In the entries below, begin at the line with "Viewport: 1200px width, 685px height." and stop after the line with "on the orange"; output those lines exactly and omit the pictures.

[Stored dataset items]
◇ ◇ ◇
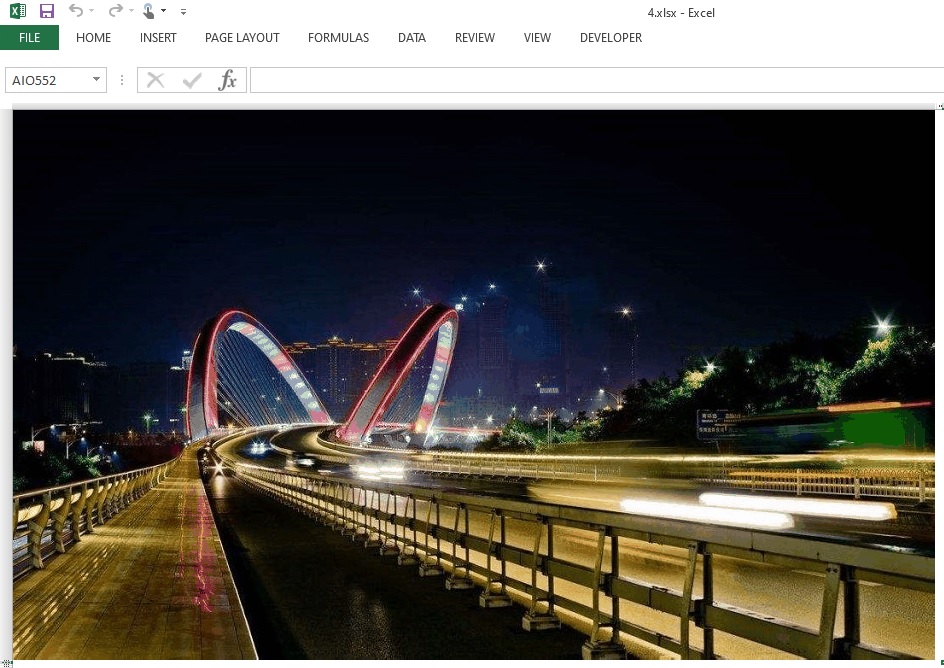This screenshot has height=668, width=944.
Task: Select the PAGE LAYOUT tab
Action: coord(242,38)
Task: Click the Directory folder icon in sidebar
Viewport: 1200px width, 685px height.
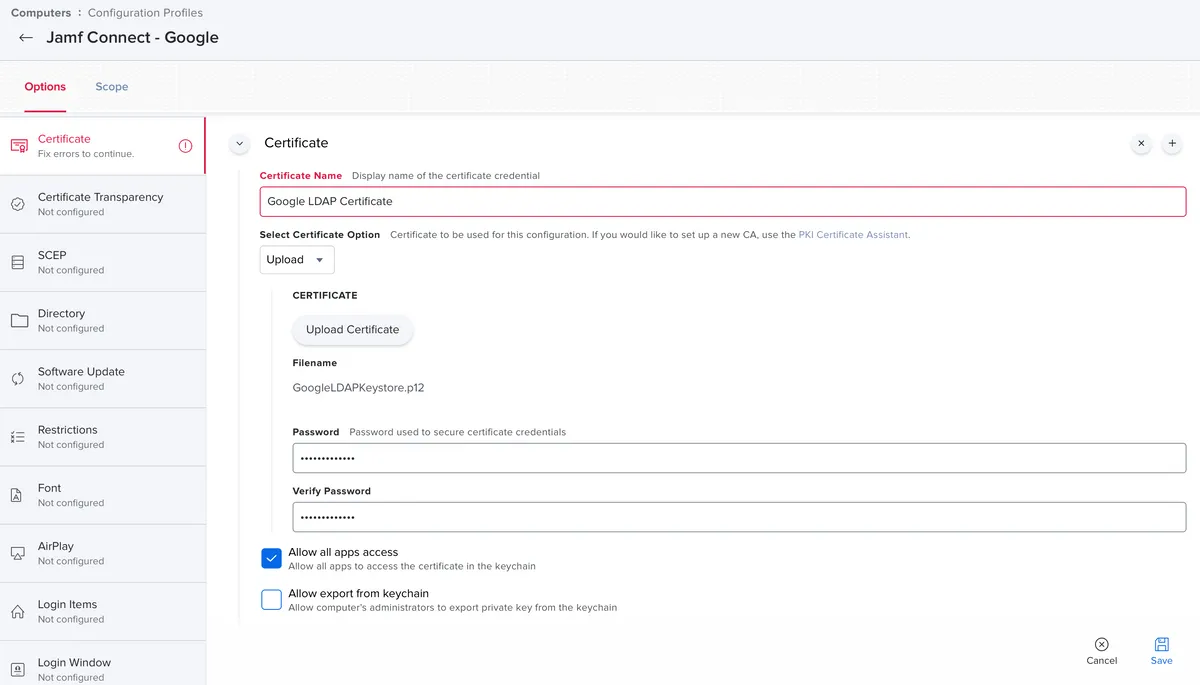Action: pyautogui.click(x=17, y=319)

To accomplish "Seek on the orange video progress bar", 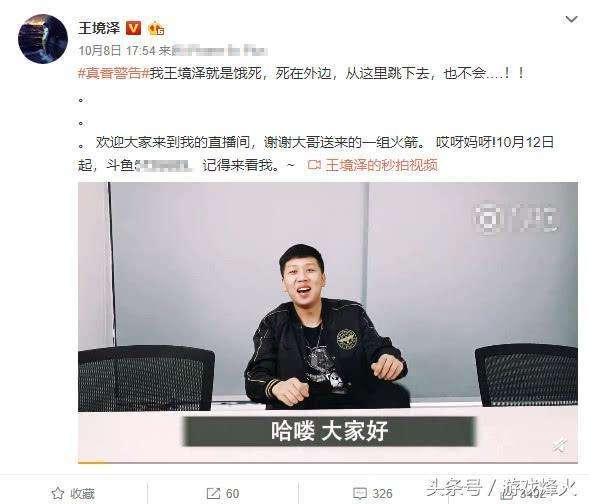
◇ ◇ ◇
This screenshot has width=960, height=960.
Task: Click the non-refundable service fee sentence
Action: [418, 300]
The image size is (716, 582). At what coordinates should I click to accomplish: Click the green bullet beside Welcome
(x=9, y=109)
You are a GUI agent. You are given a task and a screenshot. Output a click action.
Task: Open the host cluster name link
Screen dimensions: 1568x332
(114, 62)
◇ ◇ ◇
§ OUTPUT BELOW:
Viewport: 1200px width, 685px height.
Action: pyautogui.click(x=17, y=319)

To accomplish "Seek on the orange video progress bar", 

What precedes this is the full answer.